Acitretin Represcription and Monitoring for Psoriasis Relapse
Yes, you should represcribe acitretin for this patient with recurrent psoriasis after discontinuation, and you must continue to monitor liver function tests every 3 months throughout the treatment course. 1
Rationale for Represcription
Acitretin is effective for psoriasis treatment, particularly when the patient has previously demonstrated a good response. The relapse after discontinuation is common and expected with acitretin therapy, as it treats but does not cure psoriasis.
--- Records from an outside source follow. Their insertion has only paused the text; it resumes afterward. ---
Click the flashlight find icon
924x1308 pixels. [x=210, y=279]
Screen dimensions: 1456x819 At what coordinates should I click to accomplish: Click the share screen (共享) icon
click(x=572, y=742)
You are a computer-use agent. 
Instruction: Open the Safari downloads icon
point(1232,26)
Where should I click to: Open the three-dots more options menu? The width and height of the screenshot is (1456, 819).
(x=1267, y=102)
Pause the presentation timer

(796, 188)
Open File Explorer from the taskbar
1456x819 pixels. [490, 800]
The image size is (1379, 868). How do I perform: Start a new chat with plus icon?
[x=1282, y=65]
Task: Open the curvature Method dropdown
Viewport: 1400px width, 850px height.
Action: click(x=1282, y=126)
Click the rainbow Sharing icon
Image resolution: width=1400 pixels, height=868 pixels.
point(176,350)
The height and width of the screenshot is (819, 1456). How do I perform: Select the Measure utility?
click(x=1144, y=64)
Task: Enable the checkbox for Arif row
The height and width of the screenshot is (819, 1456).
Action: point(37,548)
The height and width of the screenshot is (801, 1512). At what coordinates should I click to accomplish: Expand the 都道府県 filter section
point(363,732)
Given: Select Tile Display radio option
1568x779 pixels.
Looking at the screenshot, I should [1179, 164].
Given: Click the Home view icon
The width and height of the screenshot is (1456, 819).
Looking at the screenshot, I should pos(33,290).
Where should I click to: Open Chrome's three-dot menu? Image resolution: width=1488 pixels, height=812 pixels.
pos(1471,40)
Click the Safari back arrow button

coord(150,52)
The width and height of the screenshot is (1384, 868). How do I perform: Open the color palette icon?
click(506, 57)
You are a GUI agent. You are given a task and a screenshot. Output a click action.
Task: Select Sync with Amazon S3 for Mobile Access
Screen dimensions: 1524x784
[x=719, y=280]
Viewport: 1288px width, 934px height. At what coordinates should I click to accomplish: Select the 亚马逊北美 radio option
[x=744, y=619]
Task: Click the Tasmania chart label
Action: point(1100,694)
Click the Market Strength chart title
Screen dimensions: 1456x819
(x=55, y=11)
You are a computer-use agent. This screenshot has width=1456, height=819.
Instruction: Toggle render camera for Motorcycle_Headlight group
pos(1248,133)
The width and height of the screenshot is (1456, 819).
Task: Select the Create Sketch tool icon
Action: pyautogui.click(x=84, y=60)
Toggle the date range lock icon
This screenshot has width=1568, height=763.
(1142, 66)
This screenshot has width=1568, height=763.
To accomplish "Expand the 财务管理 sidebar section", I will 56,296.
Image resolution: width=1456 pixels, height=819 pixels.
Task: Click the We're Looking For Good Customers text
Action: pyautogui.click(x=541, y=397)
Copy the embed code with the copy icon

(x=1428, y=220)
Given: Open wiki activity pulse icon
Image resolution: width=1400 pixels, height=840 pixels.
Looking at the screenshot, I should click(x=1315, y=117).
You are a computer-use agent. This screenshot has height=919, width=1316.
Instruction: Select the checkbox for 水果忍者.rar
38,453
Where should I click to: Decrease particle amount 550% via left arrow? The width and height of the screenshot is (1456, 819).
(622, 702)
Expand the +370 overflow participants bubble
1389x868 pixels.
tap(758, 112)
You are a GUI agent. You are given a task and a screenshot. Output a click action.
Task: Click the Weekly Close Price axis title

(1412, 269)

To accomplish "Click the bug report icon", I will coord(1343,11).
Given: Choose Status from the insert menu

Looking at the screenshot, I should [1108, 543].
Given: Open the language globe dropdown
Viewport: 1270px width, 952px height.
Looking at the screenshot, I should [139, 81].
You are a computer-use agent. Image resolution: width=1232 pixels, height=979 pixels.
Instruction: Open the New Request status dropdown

Effectiveness and Indications
- Acitretin is particularly effective for pustular and erythrodermic psoriasis (84% effectiveness) 1
- For plaque psoriasis, acitretin may be less effective as monotherapy but still beneficial for patients who previously responded well 2
- Acitretin has the advantage of not being immunosuppressive, making it suitable for long-term therapy 2
Monitoring Requirements
Liver Function Testing
- LFTs must be monitored monthly for the first 3 months, then every 3 months during continued therapy 1
- Elevations of transaminases occur in 13-16% of patients treated with acitretin 1
- Severe increases in liver function tests are rare but may indicate toxic hepatitis induced by acitretin 1
Additional Monitoring
- Complete blood count (CBC) and renal function tests should be checked every 3 months 1
- Lipid profile should be monitored on the same schedule as LFTs (monthly for 3 months, then every 3 months) 1
- Pregnancy test if indicated (though not relevant for this male patient) 1
Dosing Considerations
- Standard dosing is 10-50 mg/day given as a single dose 1
- Lower doses (≤25 mg/day) are often used to minimize adverse effects 1
- Response is relatively slow with 3-6 months required to achieve maximal response 1
- Consider the previous effective dose that worked for this patient
Potential Side Effects to Monitor
- Mucocutaneous effects: cheilitis, xerosis, pruritus, dry mouth, alopecia 1
- Ocular effects: xerophthalmia, night blindness 1
- Musculoskeletal: joint pain, myalgia 1
- Metabolic: hypertriglyceridemia (25-50% of patients) 1, 3
- Hepatic: abnormal LFTs 1
- Neurological: headache, pseudotumor cerebri (rare) 1
Important Precautions
- Avoid concomitant administration of vitamin A supplements due to risk of hypervitaminosis A 1
- Caution with alcohol consumption as it can convert acitretin to etretinate (longer half-life) 4
- Avoid combination with methotrexate due to increased risk of hepatotoxicity 1
- Avoid combination with tetracyclines due to risk of increased intracranial pressure 1
Management of Hypertriglyceridemia
If the patient develops elevated triglycerides:
- Implement lifestyle modifications (low-fat diet, exercise, alcohol restriction) 3
- Monitor triglyceride levels more frequently if elevated 3
- Consider dose reduction if triglycerides are significantly elevated 5
- Consider discontinuation if severe hypertriglyceridemia develops (>500 mg/dL) due to risk of pancreatitis 3
Conclusion
For this patient who responded well to acitretin for two years and experienced relapse upon discontinuation, represcription is appropriate with continued monitoring of liver function tests and other parameters as outlined above. The established efficacy and safety profile for long-term use makes acitretin a suitable option for ongoing management of this patient's psoriasis.